1. The assumption is that inter metro traffic would be handled by maglevs going in evacuated tunnels where there is no wind resistance, thus having a cruising speed in the 1000s of mph. Thus New England and Metro NY would each have their own regional commuter networks and somebody interested in living in Portland, Maine but working in Wilmington would in theory be able to do so by piggybacking from the super-MTA to the super-AMTRAK via Boston and then leaving super-AMTRAK to pick up super-SEPTA in Philly.

Realizing Eric’s vision of an inter-city supersonic network means buying AMTRAK and partnering with Union Pacific and the other freight carriers, not that that would be a big expenditure to the FF patentholder or a major headache for congress, which I think would be happy to rid itself of the current AMTRAK.
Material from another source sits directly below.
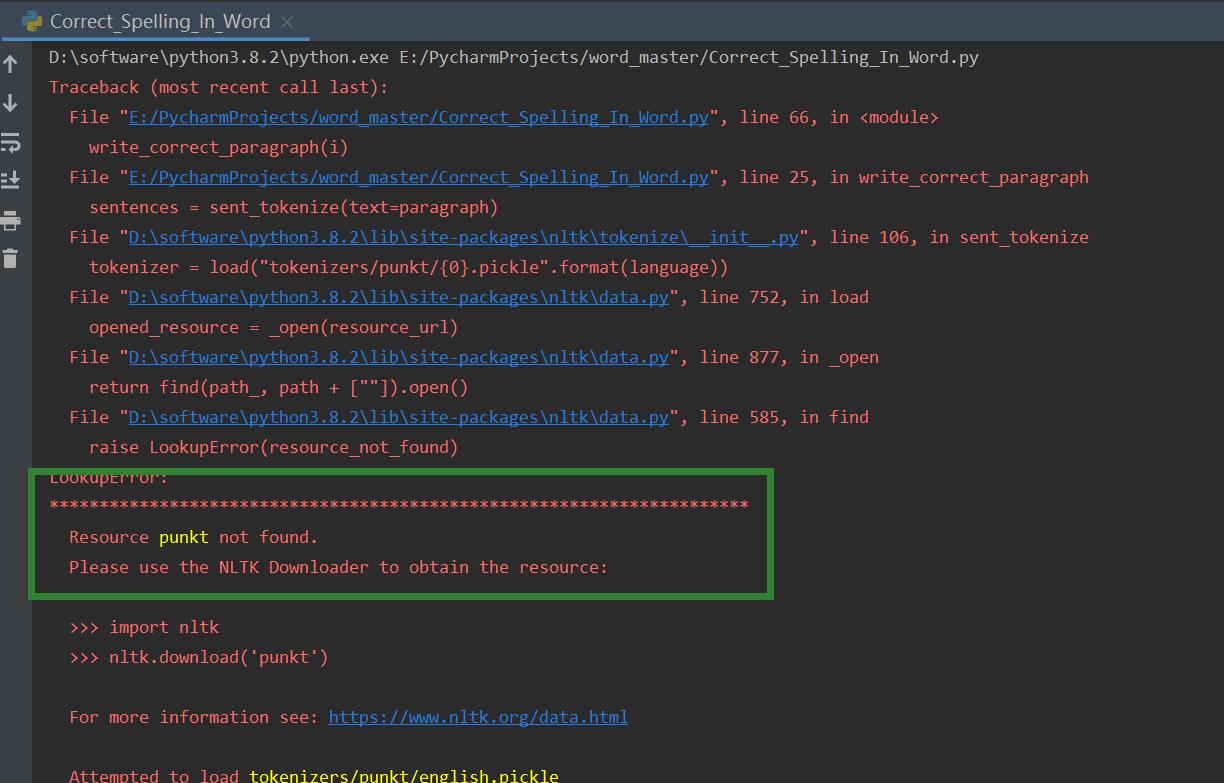Follow the nltk.org/data.html hyperlink
The height and width of the screenshot is (783, 1224).
[478, 717]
2. Remember that deceleration is handled by the same magnetic impulse motors that do acceleration on a MagLev train, so the decelerating force is equal to and opposite of the accelerating force and spread out over the same time period. (Slightly less if you have air resistance.) You’d probably start braking a bit after the midpoint of the 2.5 mile journey.

Let’s imagine this metricly and make 5 km do the work of 2.5 miles. Let’s say that our train has a constant accelerating force of .25 G acting on it during its acceleration period. MagLevs by definition have no wheel friction so it is only a question air resistance, and we’ll factor that out for the sake of argument. The entire train thus accelerates 2.5 m/s every second. This means that after 30 seconds, it is going at 75 m/s, which is 170 mph for those keeping track at home. Unless I’m really losing my Physics/Calc teeth after all these years, The integral over 0 to 30 of 2.5x is going to be 1.25x^2 or 1125 m, or a bit more than a fifth of the journey. Cut the accelerating force to .10 G and it goes all the way out to a 70 second acceleration period of 75 seconds and a distance of 2812 m, which is about when you’d want to start applying the equal and opposite decelerating force.

So the question is whether a quarter or a tenth of a G is going to be enough to knock people off their feet.